An interesting story (though perhaps not intensely riveting television) could be told about the attempts to recreate society in a fleet on the run. Money would be worthless at first. The economy would start as barter, and slowly establish itself as goods were produced. What goods would be produced, when, where, and how. What recreation would come to exist. And what political structures would come to exist.

The last point became especially pertinent in the second season finale, which focused on the presidential election. An election in a tiny group of 50,000 voters (well, less, given that many are likely children) is not likely to be a media-driven, poll-based event, but more likely a small-town mayoral election, where visiting people and shaking their hands becomes more likely to win votes.
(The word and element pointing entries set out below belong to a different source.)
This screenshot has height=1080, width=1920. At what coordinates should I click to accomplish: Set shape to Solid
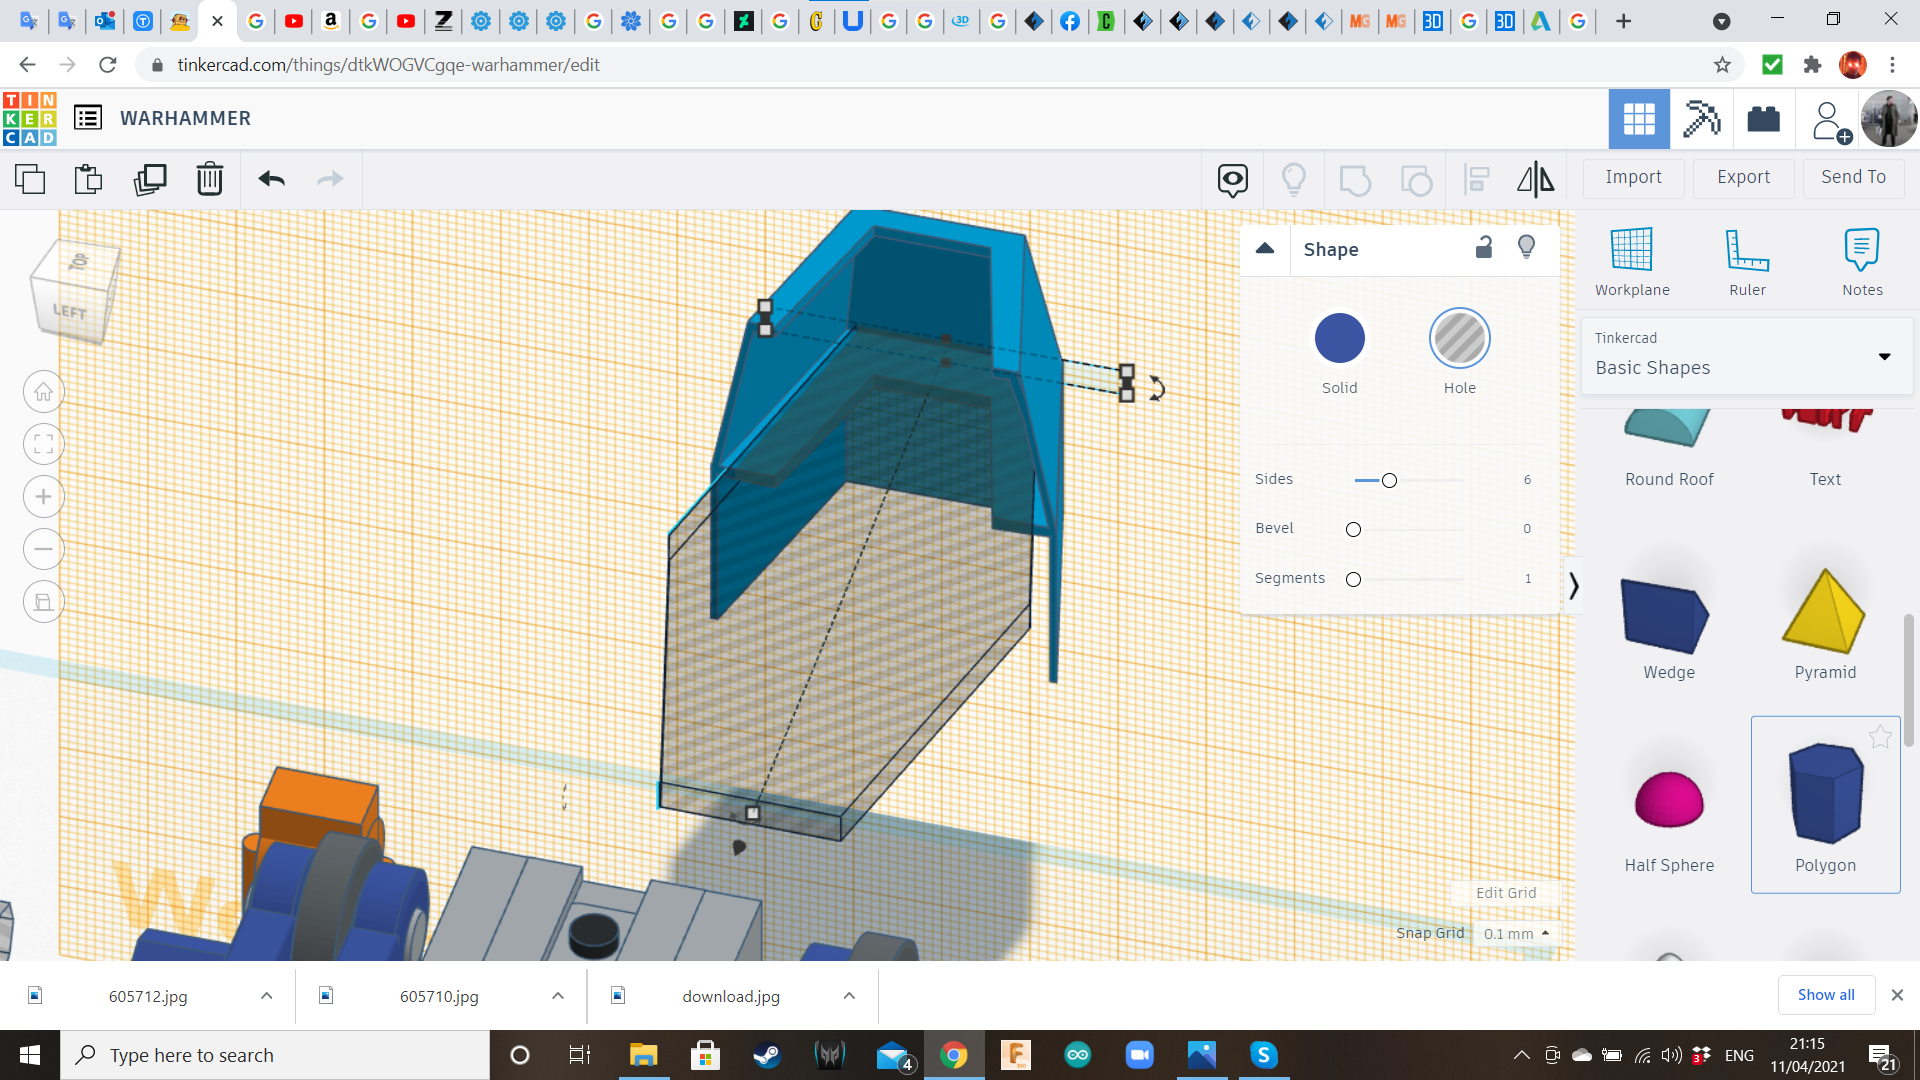coord(1339,339)
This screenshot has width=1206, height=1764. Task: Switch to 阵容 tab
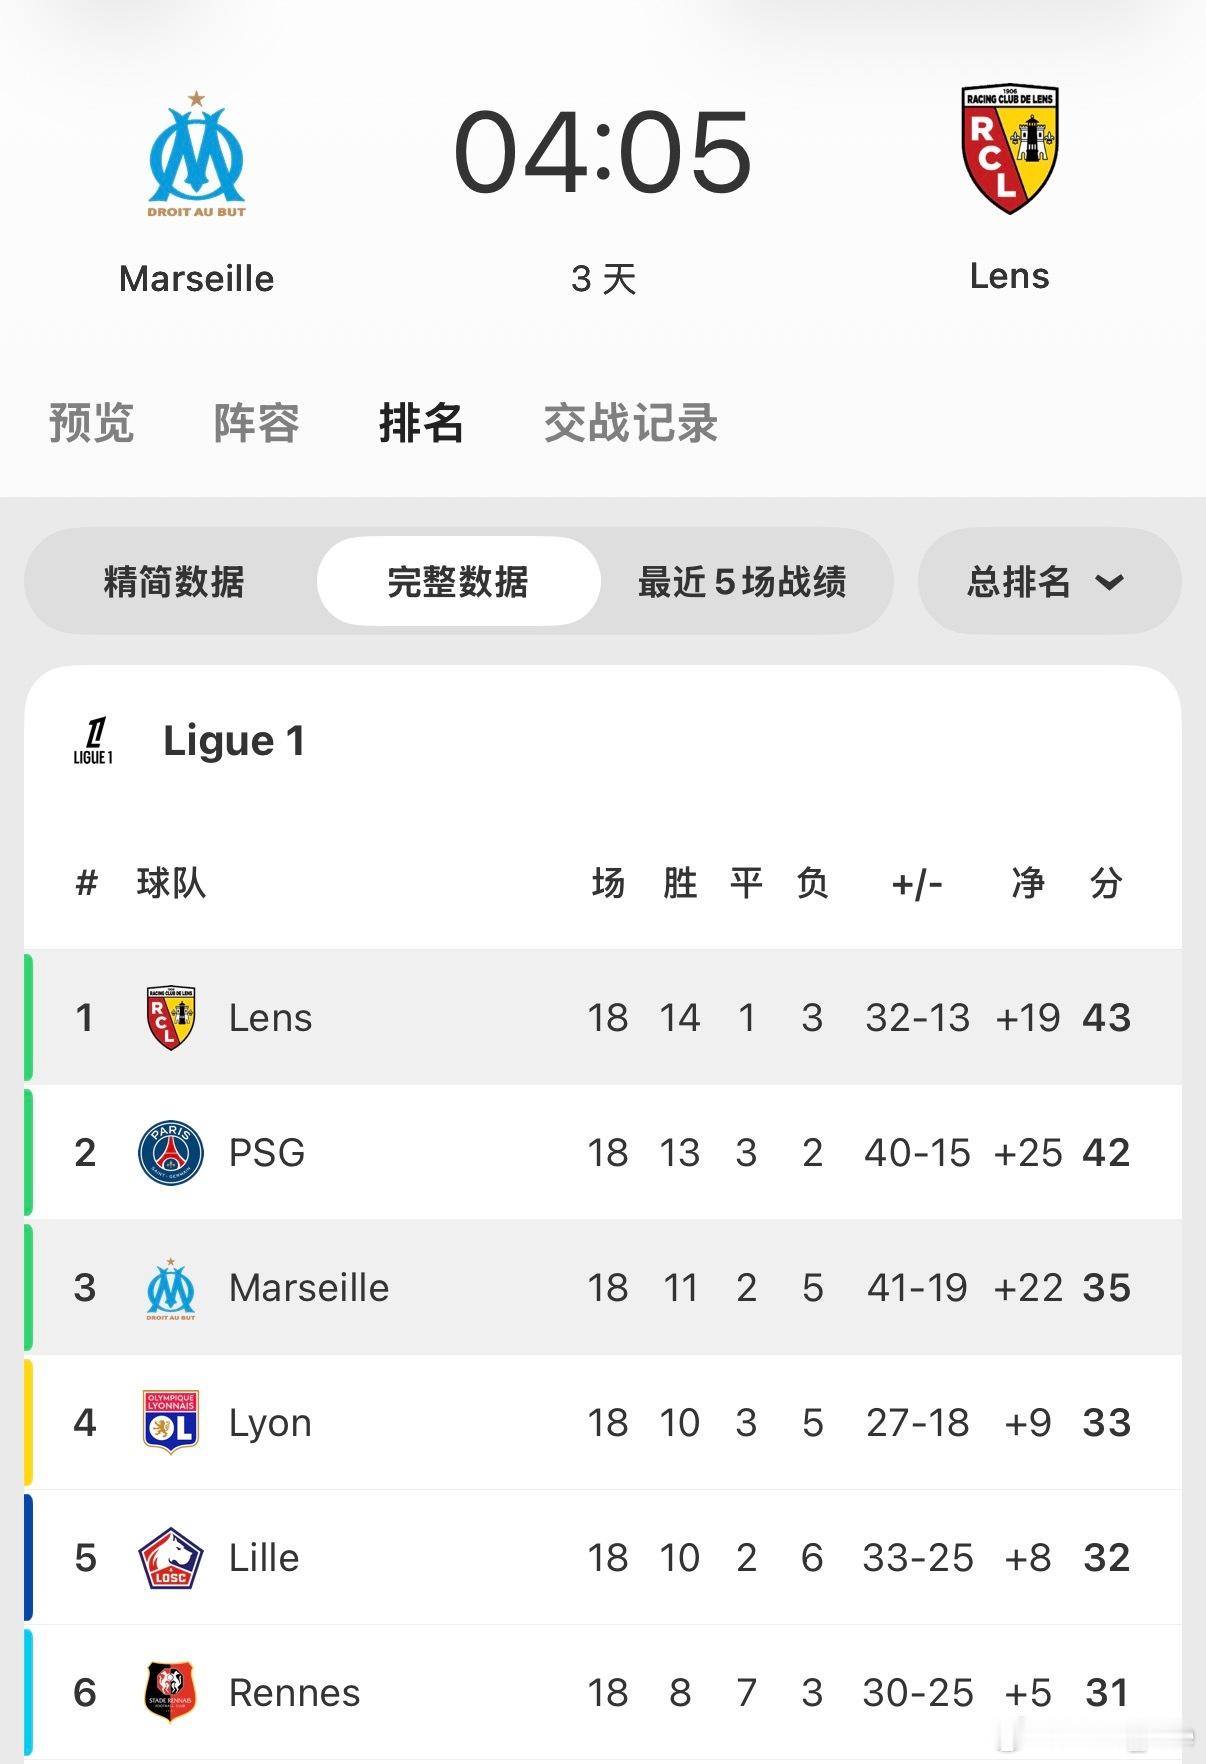click(x=256, y=423)
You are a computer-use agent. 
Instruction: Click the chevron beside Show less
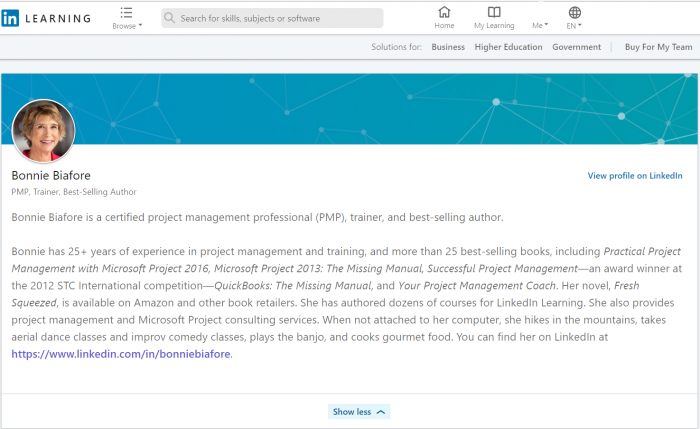(x=381, y=412)
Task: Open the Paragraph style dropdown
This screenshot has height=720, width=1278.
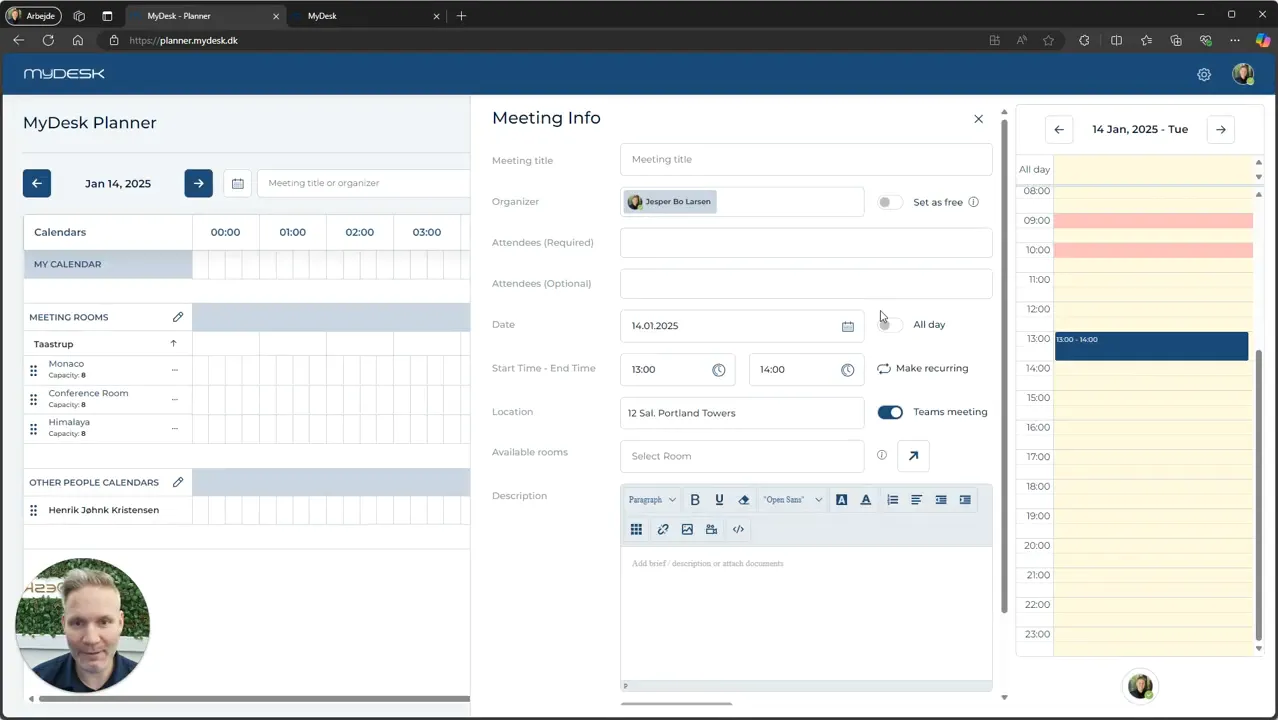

This would be especially easy in a fleet where people are packed into ships.

As I mentioned during the episode, "My disbelief is not being suspended. It's very well pended right now." The effects of the election tripled that. The idea that the election was a referendum on living on a colonizable planet, with this decision entirely invested in a single person, the President, completely removed all vestiges of the the civilian fleet as anything other than a plot device for the show's writers. Checks and balances? Gone. The military's prediliction for coups and mutinies at the drop of a hat? Nowhere to be found. Instead, we get a clearly insane, suspected traitor being elected in order to sign a executive order, as the role of President somehow became that of totalitarian dictator.

As the show has progressed, the lack of logic behind anything except the military's main characters has become a bigger and bigger flaw. Examining this flaw seems to be making the awesomeness of the first season and much of the second seem more and more flawed itself - like its success is built on deliberately ignoring important plot points, which, as the show progresses, become more and more obvious. I've heard decidedly mixed reviews of Seasons 3 and 4, and I wouldn't be surprised if this was a large reason why.

Still, despite the silliness of the election and how the story got to this point, I do like the idea of seeing the surviving humans under Cylon occupation. I'm a sucker for resistance stories.